[Red Eve by H. Rider Haggard]@TWC D-Link book
Red Eve

CHAPTER VI
16/20

Perchance when we meet again, Master Mayor," he added with a venomous glance of his dark eyes, "you will have some boon to ask of me, and be sure I'll grant it--if I can." Then without waiting for an answer, for the mob of sturdy fishermen, many of whom had served in the French wars, looked threatening, he and his following rode away through the Ipswich gate and out on to the moorlands beyond, which some of them knew but too well.
All the rest of that day they rode slowly, but when night came, having halted their horses at a farm and given it out that they meant to push on to Woodbridge, they turned up a by-track on the lonely heath, and, unseen by any, made their through the darkness to a certain empty house in the marshes not far from Beccles town.

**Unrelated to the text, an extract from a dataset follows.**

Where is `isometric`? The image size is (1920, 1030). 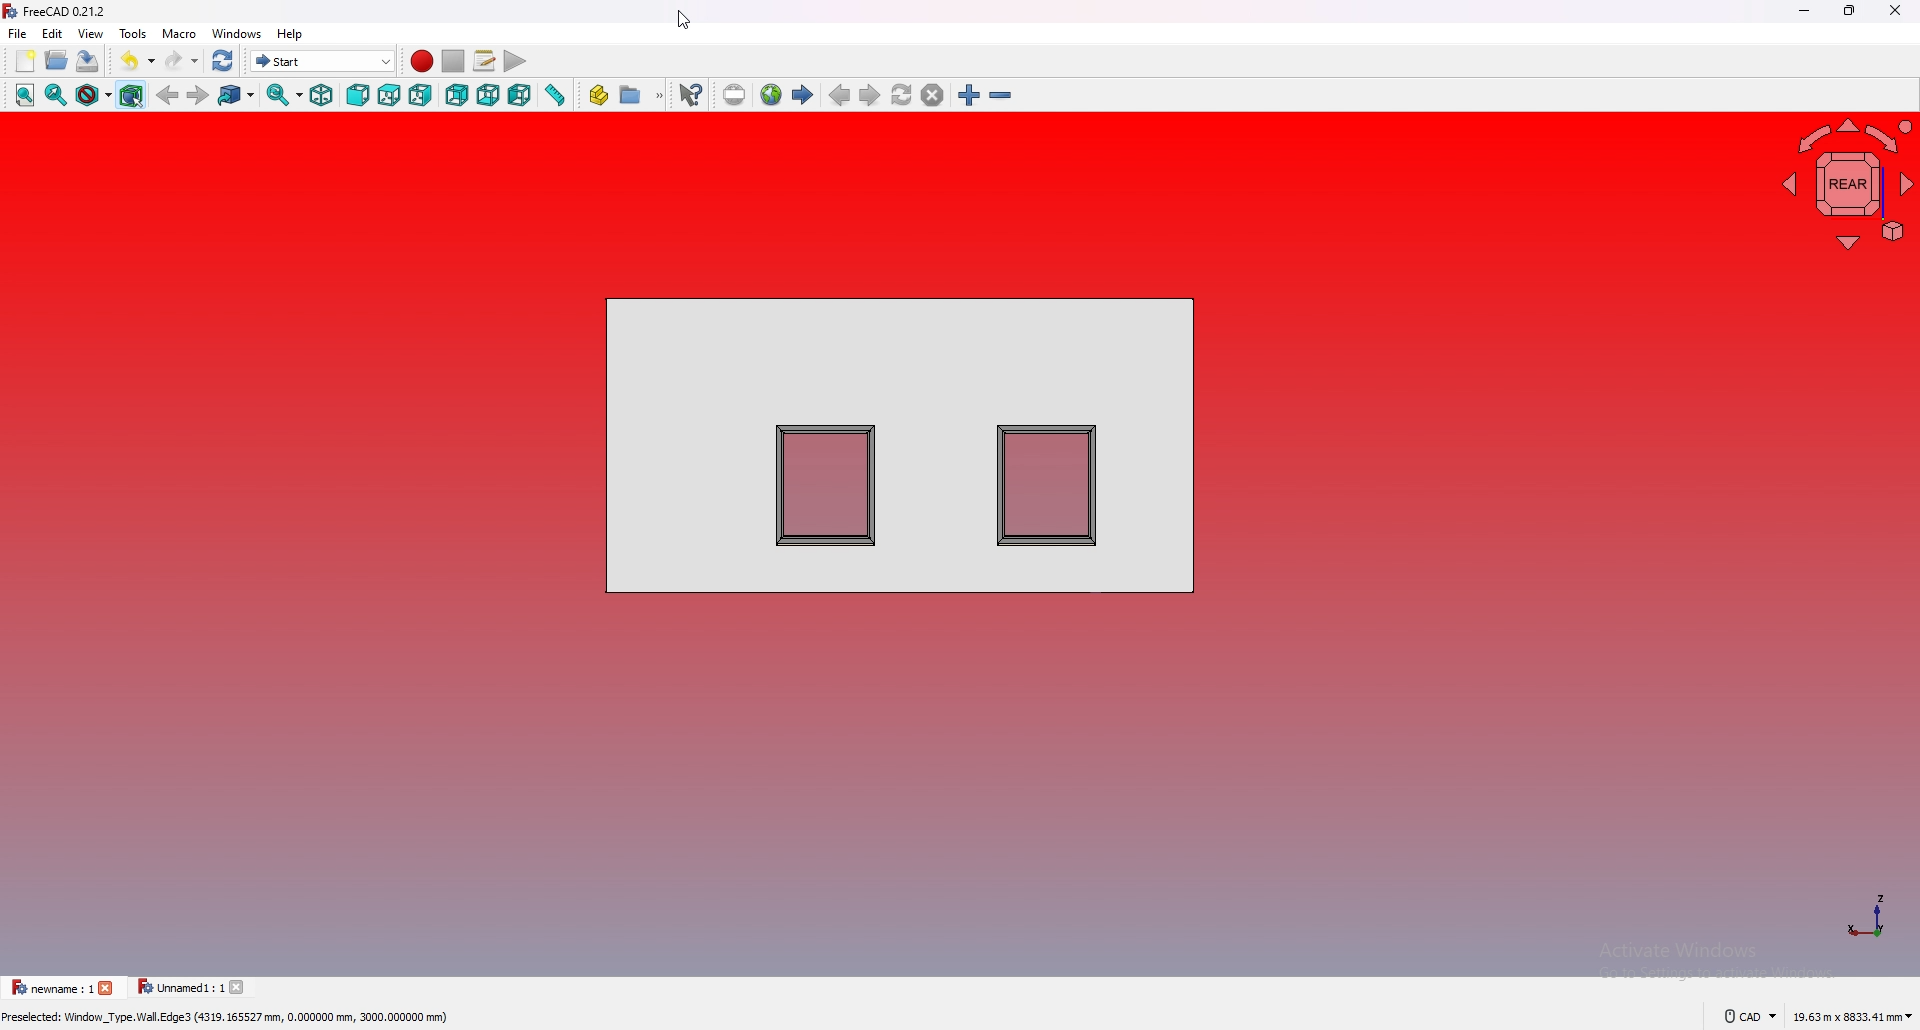
isometric is located at coordinates (321, 95).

This house, called Frog Hall, was part of Acour's estate, and because of the ague prevalent there in autumn, had been long unattended.

Nor did any visit it at this season of the year, when no cattle grazed upon these salt marshes.
Here, then, he and his people lay hid, cursing their fortunes, since, notwithstanding the provisions that they had conveyed thither in secret, the place was icy cold in the bitter, easterly winds which tore over it from the sea.

So lonely was it, also, that the Frenchmen swore that their comrades slain by Grey Dick haunted them at nights, bidding them prepare to join the number of the dead.

Indeed, had not Acour vowed that he would hang the first man who attempted to desert, some of them would have left him to make the best of their way back to France.